LILIA OSTERLOH: I mean, I don't know. I mean, I just -- most of the other girls are actually younger than me, I think, Hingis and Kournikova, I think, they are around 16, 17. I am actually -- I mean, even though I am young, but I think I am still a little bit older. And, I don't really know why, but I mean, my timetable is just different.

Q. Among the American girls, it must be a stiff competition?

LILIA OSTERLOH: Actually there is a lot of up and coming Americans. There is Tara Snyder, Brie Rippner. Who else? I am not sure, but there is a lot of good competition in the USA.

Q. What this mean now reaching the third round now - you talked about this the other day.

LILIA OSTERLOH: I mean, it is great. I mean, it is special. It will be my first pro event. But, I mean, I am just going to take it one match at a time.

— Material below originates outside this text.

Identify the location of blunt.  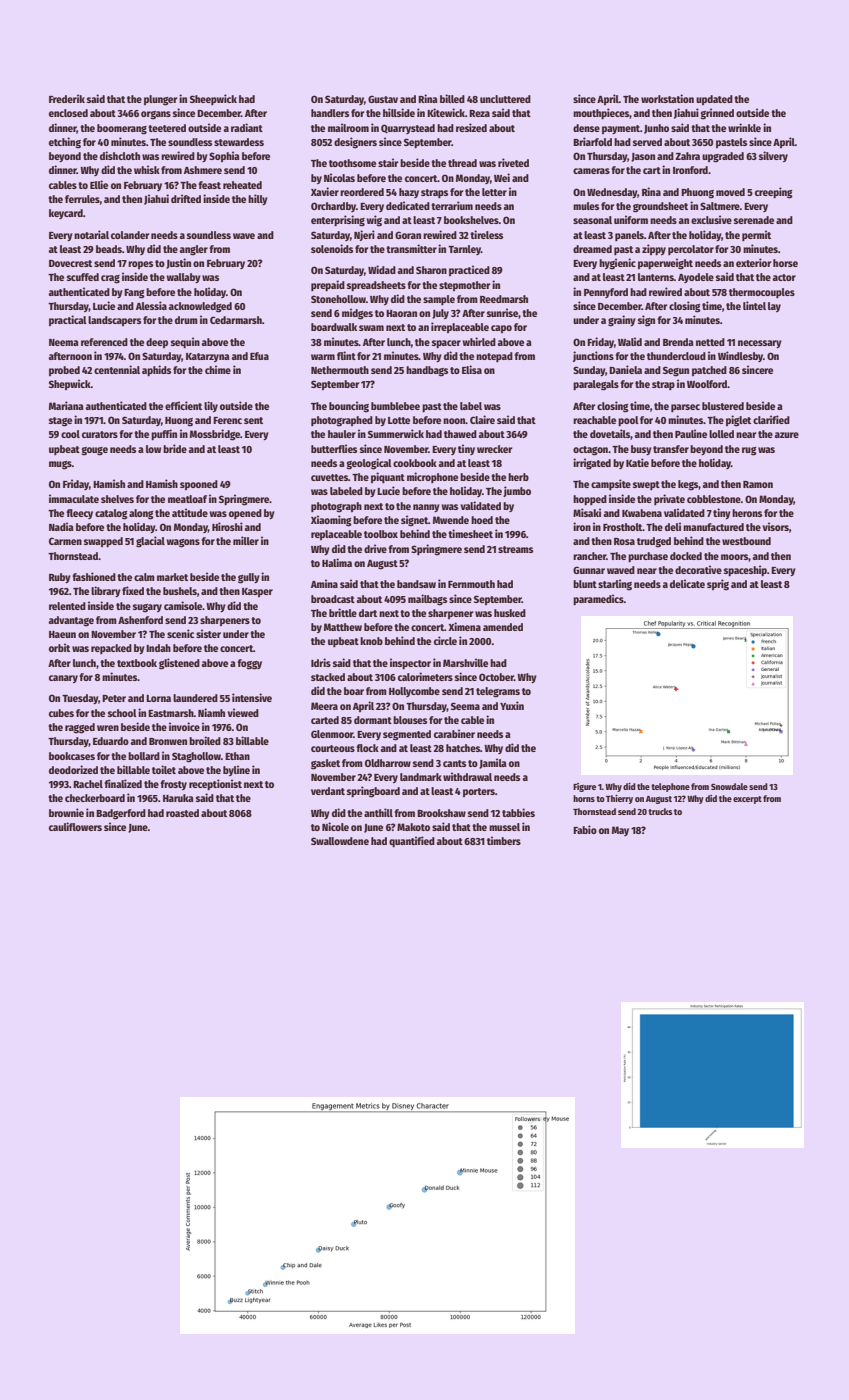
(585, 584).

Q. You probably will be on one of the stadium courts and how do you think you will adjust to that?

LILIA OSTERLOH: I love playing in front of crowds. I mean, it is also the entertainment business too. And, so, I like playing in front of big crowds so I am going to be really excited for it.

Q. If I could ask, is your mother or father Filipino?

LILIA OSTERLOH: My mother is from the Phillipines and she also has a little Spanish in her and my father is from a German background.

Q. You may not want to answer this, but what the heck. A lot of observers look at the top players and a lot of them are first generation, like Andre, or Michael Chang or Pete and even on the golf side, Tiger Woods, of course. Do you think, in some ways, having one of your parents coming to America recently, does that sort of help you in some kind of way with drive or eagerness?

LILIA OSTERLOH: Not especially because my mother has been here since like the '70's, or the early 60's, so, I mean, yeah, she is an American citizen. So, I mean, I am American all the way - yeah.

Q. You do have family here watching?

LILIA OSTERLOH: Yes, my mother had to go back to work yesterday, but my father is here and a lot of people from Stanford came over.

Q. Who is here from Stanford?

LILIA OSTERLOH: A couple of guys from the team. Well, actually, some of them are playing also in men's.

Q. Can you name some?

LILIA OSTERLOH: There is like the Bryan brothers, David Hauser (ph) and I forget the other guy's name, but.

Q. Are you guys supporting or hanging out or is there any networking going on?

LILIA OSTERLOH: Yeah, we call each other at night see how everyone did. We all like to keep in touch so it is very good.

Q. Is Coach Brennan here or not?

LILIA OSTERLOH: Actually he is not. But I don't know if he is coming later on in the week. Assistant coach Lele Ferod is here.

Q. This is a tough assignment for a first pro tournament. I mean, this is a Grand Slam. It is a big event. It is New York City. Coming in, what were your expectations? What were -- what did you think you could do here?

LILIA OSTERLOH: Well, I didn't want to put too much pressure on myself. But, I did win a round last year and I did want to get past the first round. So, I did that and I am happy that I won another round.

Q. If you had to name one thing that was the biggest surprise of playing pro ball, what would that be?

LILIA OSTERLOH: Biggest surprise -- I guess the money involved. There is a lot of money involved.

Q. What parts of your game do you see that you have to develop further making the transition from the college level to the pro ranks?

LILIA OSTERLOH: Just have to play my game. College tennis, everyone is really -- I mean, I could just be solid and consistent basically and not really go for my shots, but now I mean, I have to play my game and be aggressive and take advantage of opportunities, you know, come in a little more and I am still continuing to work on a lot of things, improving my serve and my conditioning.